Wednesday, October 24, 2012

...About Our Society's Stupidity.

Sorry I've been away so long. I'm back now. And I've got something to say. 

It has gotten to the point anymore where I wonder just how much more we, as a Society, can take. Our country is on the verge of blowing up. Not because of the current pending political elections; though that doesn't help much of anything. Not because of the wars we have been deeply lost in for the last decade-plus. Not because American Idol can't seem to keep judges anymore (like I give a damn!). But because we have gotten to the point that we will allow and accept anything. We are so damned concerned with what some poor, mealy-mouthed, cry-baby pansy is going to say, we let ourselves become foolish-looking to the rest of the world. 


I have a vision; it goes like this:  George and Larry (someone will get offended if I say "Achmed and Abdul") are sitting on their mats in the sand. 

George: We should attack America. 
Larry: Are you crazy?! That's ludicrous! 
George: Why?? 
Larry: Because America is the land of the free and the home of the brave. They will kill us!! 
George: It will never happen... they will be too concerned about hurting our feelings. 
Larry:  Oh. OK, let's do it. 

But, I digress! 


Here is an actual story from today's newspaper here in Florida: 


A 43-year-old woman was arrested for throwing a cup of Coke in her husband's face. The incident occurred Oct. 13 at a Plympton Road residence. According to an Okaloosa County Sheriff's Office arrest report, the two, who have been married for 17 years, became involved in an argument. During the argument, the woman threw a cup of Coke on her husband, "causing the liquid to strike the victim in the face, neck, and chest area," the deputy wrote in the report.



The woman was charged with misdemeanor battery and has a Nov. 6 court date. 

WHAT THE HELL???? Are you kidding me? THAT is an arrest-able offense??!! If my wife did that to me, we'd "play wrestle" and end up laughing like hyenas. Last summer she pushed me into our pool fully clothed! Obviously she should have been sentenced to the electric chair!! 

Here's another I found: 

A Brooklyn graffiti artist was reportedly caught in the act last week, and a neighbor reported the tagging incident to authorities, who then sent a warning letter to the alleged criminal. The catch? The perp was a six-year-old girl drawing with sidewalk chalk on her parents' stoop. If officials choose to take action, the family could face up to a $300 fine. 

Some absolute, total jackass reported that little girl! When I was a kid, lo, these MANY years ago, my mom was generally glad we didn't write on the walls and cut each others' pinkies off! I suppose sidewalk chalk was actually meant to be used in the toilet. 

Yet another one: 

A ten-year-old girl was arrested last month because of what she brought for lunch. When teachers saw that the student had brought a steak knife in her lunch (for the odious purpose of cutting her steak), they reportedly called law enforcement officials, who arrested the girl. Sources note that the fifth grader rode in a patrol car and was handed weapons charges, since having knives on school property is against school policy.  

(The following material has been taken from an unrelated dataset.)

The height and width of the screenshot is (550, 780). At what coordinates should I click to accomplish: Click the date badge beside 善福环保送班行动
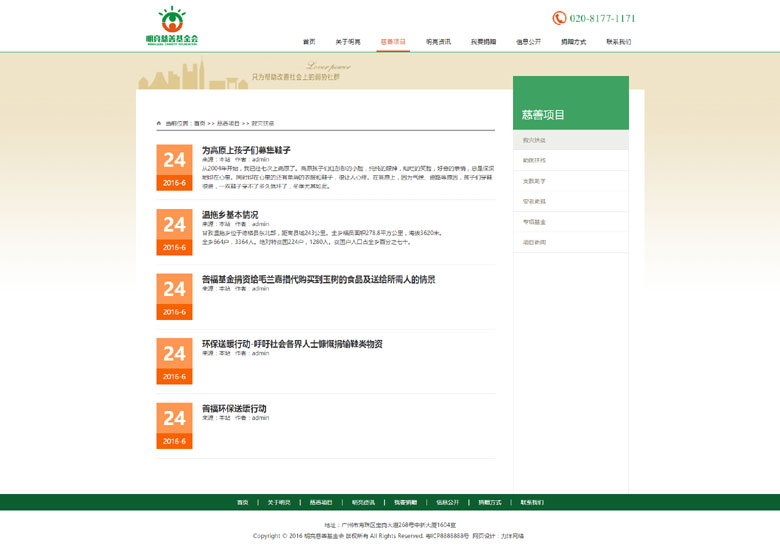174,425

This poor 10-year old will be scarred for life. Every boy who takes her on a date to a steak restaurant will have to deal with a screaming banshee when the silverware roll is opened! I hear that screeching music from Psycho... scree*scree*scree*scree*scree*scree!  

My point is this: If we, the "Silent Majority" don't retake control of this country and invite the really, really stupid people to shut up and sit down, we are going to get to the point that if you spank your child, you will be arrested, charged with assault, and likely lose your child. WAIT!!!!  TOO LATE! 

I am sick to damn death of having the worthless, whiny-baby, politically correct pansies tell us what we can and can't do now. I get the whole ABUSE concern; and that's NOT what I'm talking about. I'm talking about allowing children (and those not smarter than) to run how we, as grown, God-fearing adults will be governed. 

When I win the lottery, I'm buying an island. And the invitation list ain't very long.